## PROBLEM STATEMENT:
Please repeat the lines of the items below word for word, starting at the line that contains "Identify the location of minimize." and ending at the line that contains "If files have".

Items from a dataset
** Start **

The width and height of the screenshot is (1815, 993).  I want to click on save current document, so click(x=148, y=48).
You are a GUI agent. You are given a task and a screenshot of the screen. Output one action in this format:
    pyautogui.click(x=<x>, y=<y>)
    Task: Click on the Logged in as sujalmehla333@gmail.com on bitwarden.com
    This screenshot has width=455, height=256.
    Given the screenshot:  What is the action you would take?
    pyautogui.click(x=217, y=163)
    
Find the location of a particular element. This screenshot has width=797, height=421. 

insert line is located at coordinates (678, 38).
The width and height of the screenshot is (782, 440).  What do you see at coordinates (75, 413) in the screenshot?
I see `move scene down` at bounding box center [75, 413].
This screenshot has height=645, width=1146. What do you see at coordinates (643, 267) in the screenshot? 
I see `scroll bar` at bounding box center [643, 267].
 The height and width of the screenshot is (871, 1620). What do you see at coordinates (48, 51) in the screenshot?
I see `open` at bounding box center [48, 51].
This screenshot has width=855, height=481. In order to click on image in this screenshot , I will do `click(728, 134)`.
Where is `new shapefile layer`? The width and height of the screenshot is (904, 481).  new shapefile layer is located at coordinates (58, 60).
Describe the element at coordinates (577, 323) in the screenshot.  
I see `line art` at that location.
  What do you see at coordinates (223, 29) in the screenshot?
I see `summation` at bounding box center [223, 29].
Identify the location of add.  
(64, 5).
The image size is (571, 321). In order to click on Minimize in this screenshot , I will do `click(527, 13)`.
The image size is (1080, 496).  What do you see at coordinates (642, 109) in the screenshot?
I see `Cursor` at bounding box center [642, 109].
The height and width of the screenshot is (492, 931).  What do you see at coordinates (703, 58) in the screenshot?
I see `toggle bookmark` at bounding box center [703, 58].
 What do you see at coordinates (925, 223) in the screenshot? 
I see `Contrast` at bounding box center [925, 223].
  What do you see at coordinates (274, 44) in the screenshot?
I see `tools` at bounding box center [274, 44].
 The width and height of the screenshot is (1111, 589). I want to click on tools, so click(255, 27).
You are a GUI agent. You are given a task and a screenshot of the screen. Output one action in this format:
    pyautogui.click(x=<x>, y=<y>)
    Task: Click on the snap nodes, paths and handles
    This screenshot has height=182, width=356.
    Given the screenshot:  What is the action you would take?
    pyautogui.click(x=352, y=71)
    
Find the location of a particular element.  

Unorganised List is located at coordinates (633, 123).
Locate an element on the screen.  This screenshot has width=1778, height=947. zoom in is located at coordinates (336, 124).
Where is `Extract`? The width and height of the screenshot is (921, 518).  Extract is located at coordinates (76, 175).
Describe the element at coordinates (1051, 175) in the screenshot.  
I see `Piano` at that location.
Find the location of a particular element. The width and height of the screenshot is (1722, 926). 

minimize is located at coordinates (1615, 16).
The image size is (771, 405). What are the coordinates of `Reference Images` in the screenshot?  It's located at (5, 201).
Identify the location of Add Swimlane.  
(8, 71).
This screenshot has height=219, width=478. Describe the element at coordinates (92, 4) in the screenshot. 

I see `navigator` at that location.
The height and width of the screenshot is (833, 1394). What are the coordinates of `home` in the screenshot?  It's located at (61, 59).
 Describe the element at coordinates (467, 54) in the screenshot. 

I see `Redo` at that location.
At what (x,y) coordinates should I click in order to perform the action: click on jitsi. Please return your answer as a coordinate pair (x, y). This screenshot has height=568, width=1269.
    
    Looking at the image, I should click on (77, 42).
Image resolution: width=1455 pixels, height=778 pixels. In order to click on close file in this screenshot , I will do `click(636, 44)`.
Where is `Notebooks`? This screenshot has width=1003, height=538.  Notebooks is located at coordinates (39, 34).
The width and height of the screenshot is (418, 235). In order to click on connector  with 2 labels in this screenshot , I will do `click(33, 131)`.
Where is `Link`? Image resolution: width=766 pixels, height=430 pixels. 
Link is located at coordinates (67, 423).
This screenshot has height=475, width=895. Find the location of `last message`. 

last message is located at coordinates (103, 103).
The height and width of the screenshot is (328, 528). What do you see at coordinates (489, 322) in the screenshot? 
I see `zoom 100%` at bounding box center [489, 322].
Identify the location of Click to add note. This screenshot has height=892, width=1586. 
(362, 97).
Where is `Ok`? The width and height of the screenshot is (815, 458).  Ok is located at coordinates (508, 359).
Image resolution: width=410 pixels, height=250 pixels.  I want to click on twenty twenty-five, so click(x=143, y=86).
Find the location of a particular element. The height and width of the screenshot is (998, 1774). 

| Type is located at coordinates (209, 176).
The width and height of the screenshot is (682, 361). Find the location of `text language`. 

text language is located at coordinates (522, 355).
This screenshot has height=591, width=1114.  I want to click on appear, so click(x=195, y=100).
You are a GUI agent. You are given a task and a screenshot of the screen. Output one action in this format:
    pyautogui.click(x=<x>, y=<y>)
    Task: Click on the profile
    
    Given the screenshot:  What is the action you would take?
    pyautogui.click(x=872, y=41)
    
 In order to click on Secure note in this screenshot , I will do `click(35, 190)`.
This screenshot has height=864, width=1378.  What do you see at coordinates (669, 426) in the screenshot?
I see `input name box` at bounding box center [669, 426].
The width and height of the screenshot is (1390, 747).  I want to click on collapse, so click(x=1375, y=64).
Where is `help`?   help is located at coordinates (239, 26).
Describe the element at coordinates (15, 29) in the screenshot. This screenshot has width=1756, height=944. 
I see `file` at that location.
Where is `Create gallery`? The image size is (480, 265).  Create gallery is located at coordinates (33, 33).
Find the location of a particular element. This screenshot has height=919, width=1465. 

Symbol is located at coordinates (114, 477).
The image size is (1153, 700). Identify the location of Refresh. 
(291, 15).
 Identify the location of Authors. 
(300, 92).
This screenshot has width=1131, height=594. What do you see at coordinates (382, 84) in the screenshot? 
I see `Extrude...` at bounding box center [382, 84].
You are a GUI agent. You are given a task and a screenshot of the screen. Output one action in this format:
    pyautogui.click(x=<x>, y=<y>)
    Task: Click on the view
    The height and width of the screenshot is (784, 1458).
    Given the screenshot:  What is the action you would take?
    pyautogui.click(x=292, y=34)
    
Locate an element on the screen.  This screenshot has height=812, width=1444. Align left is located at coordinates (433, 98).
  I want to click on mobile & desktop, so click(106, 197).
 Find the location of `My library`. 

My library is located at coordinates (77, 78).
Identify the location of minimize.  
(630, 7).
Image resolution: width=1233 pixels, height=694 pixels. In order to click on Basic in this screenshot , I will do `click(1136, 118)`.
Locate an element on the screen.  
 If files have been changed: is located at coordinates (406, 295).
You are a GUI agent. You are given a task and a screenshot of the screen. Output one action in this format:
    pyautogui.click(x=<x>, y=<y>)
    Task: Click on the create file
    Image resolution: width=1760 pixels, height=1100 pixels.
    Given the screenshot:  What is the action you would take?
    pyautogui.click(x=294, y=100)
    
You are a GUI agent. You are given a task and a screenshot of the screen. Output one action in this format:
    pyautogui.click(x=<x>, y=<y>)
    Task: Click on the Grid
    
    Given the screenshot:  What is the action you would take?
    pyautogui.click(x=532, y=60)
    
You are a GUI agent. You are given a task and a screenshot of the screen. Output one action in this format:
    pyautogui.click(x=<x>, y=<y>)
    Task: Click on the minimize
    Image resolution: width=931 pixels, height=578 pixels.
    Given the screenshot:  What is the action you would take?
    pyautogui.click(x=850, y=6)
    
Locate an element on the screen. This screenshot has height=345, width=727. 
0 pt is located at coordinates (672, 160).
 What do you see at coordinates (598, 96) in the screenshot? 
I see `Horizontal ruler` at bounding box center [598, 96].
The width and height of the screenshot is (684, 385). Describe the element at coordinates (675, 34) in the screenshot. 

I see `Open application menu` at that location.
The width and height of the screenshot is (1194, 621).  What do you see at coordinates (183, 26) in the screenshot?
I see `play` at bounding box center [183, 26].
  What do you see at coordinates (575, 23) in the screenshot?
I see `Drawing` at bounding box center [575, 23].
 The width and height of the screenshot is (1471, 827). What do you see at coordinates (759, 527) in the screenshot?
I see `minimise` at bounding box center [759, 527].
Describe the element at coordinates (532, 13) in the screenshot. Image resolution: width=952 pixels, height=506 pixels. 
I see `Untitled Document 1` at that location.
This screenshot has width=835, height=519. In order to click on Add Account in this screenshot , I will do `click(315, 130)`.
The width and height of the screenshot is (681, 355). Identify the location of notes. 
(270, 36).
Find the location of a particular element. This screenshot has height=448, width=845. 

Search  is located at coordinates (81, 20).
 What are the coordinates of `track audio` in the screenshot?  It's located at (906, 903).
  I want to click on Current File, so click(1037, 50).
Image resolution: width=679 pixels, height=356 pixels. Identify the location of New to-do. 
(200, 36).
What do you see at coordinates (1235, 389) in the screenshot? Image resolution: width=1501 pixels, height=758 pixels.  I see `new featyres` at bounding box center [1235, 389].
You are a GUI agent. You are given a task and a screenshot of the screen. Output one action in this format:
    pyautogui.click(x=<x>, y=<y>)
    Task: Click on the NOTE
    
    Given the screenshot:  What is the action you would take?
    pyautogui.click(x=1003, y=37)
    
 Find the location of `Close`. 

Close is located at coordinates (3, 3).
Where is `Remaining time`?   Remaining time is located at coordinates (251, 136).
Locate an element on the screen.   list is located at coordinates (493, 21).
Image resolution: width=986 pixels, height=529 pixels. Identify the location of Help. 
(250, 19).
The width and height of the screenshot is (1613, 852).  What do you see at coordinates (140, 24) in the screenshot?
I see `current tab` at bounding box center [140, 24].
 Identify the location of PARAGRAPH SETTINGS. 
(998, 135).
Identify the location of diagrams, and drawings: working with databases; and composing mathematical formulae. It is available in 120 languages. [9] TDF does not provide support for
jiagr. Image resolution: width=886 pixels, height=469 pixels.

** End **

## CORRECT OUTPUT:
Identify the location of minimize.  
(630, 7).
Image resolution: width=1233 pixels, height=694 pixels. In order to click on Basic in this screenshot , I will do `click(1136, 118)`.
Locate an element on the screen.  
 If files have been changed: is located at coordinates (406, 295).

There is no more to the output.